*** Opening of Data shown ***
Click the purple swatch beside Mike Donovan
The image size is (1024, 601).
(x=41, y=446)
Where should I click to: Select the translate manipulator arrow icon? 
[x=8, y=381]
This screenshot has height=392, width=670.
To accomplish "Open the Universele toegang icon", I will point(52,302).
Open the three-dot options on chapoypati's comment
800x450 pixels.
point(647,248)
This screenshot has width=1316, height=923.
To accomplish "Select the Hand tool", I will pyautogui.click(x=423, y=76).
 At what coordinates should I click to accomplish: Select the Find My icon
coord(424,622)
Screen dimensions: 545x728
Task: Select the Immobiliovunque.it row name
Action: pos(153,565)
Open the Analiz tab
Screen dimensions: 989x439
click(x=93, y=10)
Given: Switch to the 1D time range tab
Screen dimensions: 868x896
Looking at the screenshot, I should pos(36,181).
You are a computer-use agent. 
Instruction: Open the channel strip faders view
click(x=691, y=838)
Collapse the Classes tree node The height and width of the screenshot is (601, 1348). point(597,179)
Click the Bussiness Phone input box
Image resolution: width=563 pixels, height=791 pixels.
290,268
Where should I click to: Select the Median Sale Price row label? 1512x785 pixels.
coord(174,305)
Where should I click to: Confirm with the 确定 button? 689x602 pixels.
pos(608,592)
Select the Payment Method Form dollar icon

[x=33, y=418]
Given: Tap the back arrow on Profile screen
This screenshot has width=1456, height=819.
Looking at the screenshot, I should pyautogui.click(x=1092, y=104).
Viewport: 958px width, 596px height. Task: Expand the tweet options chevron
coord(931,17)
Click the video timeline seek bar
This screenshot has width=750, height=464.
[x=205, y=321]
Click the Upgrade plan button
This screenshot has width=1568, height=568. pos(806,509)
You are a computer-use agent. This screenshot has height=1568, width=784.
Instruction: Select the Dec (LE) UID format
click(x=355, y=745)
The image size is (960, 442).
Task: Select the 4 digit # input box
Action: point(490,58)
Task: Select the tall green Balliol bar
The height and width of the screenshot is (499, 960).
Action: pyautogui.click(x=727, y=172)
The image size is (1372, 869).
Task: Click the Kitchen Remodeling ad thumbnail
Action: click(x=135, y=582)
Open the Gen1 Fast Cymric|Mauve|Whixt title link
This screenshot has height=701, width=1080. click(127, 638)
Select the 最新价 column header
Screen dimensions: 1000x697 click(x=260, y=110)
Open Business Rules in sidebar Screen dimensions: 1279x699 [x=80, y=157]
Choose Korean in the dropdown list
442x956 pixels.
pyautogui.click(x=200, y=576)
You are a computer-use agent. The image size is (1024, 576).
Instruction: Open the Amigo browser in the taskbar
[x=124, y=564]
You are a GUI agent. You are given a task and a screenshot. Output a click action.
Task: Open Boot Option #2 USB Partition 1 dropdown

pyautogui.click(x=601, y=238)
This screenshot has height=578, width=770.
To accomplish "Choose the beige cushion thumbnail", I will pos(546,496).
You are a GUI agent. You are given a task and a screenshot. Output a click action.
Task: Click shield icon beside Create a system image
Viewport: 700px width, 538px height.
*** Close of Data shown ***
*Exercise goal*.
Write out every entry exactly as it appears.

*Answer box*.
Click the purple swatch beside Mike Donovan
The image size is (1024, 601).
(x=41, y=446)
Where should I click to: Select the translate manipulator arrow icon? 
[x=8, y=381]
This screenshot has height=392, width=670.
To accomplish "Open the Universele toegang icon", I will point(52,302).
Open the three-dot options on chapoypati's comment
800x450 pixels.
point(647,248)
This screenshot has width=1316, height=923.
To accomplish "Select the Hand tool", I will pyautogui.click(x=423, y=76).
 At what coordinates should I click to accomplish: Select the Find My icon
coord(424,622)
Screen dimensions: 545x728
Task: Select the Immobiliovunque.it row name
Action: pos(153,565)
Open the Analiz tab
Screen dimensions: 989x439
click(x=93, y=10)
Given: Switch to the 1D time range tab
Screen dimensions: 868x896
Looking at the screenshot, I should pos(36,181).
You are a computer-use agent. 
Instruction: Open the channel strip faders view
click(x=691, y=838)
Collapse the Classes tree node The height and width of the screenshot is (601, 1348). point(597,179)
Click the Bussiness Phone input box
Image resolution: width=563 pixels, height=791 pixels.
290,268
Where should I click to: Select the Median Sale Price row label? 1512x785 pixels.
coord(174,305)
Where should I click to: Confirm with the 确定 button? 689x602 pixels.
pos(608,592)
Select the Payment Method Form dollar icon

[x=33, y=418]
Given: Tap the back arrow on Profile screen
This screenshot has width=1456, height=819.
Looking at the screenshot, I should pyautogui.click(x=1092, y=104).
Viewport: 958px width, 596px height. Task: Expand the tweet options chevron
coord(931,17)
Click the video timeline seek bar
This screenshot has width=750, height=464.
[x=205, y=321]
Click the Upgrade plan button
This screenshot has width=1568, height=568. pos(806,509)
You are a computer-use agent. This screenshot has height=1568, width=784.
Instruction: Select the Dec (LE) UID format
click(x=355, y=745)
The image size is (960, 442).
Task: Select the 4 digit # input box
Action: point(490,58)
Task: Select the tall green Balliol bar
The height and width of the screenshot is (499, 960).
Action: pyautogui.click(x=727, y=172)
The image size is (1372, 869).
Task: Click the Kitchen Remodeling ad thumbnail
Action: click(x=135, y=582)
Open the Gen1 Fast Cymric|Mauve|Whixt title link
This screenshot has height=701, width=1080. click(127, 638)
Select the 最新价 column header
Screen dimensions: 1000x697 click(x=260, y=110)
Open Business Rules in sidebar Screen dimensions: 1279x699 [x=80, y=157]
Choose Korean in the dropdown list
442x956 pixels.
pyautogui.click(x=200, y=576)
You are a computer-use agent. The image size is (1024, 576).
Instruction: Open the Amigo browser in the taskbar
[x=124, y=564]
You are a GUI agent. You are given a task and a screenshot. Output a click action.
Task: Open Boot Option #2 USB Partition 1 dropdown

pyautogui.click(x=601, y=238)
This screenshot has height=578, width=770.
To accomplish "Choose the beige cushion thumbnail", I will pos(546,496).
You are a GUI agent. You are given a task and a screenshot. Output a click action.
Task: Click shield icon beside Create a system image
Viewport: 700px width, 538px height.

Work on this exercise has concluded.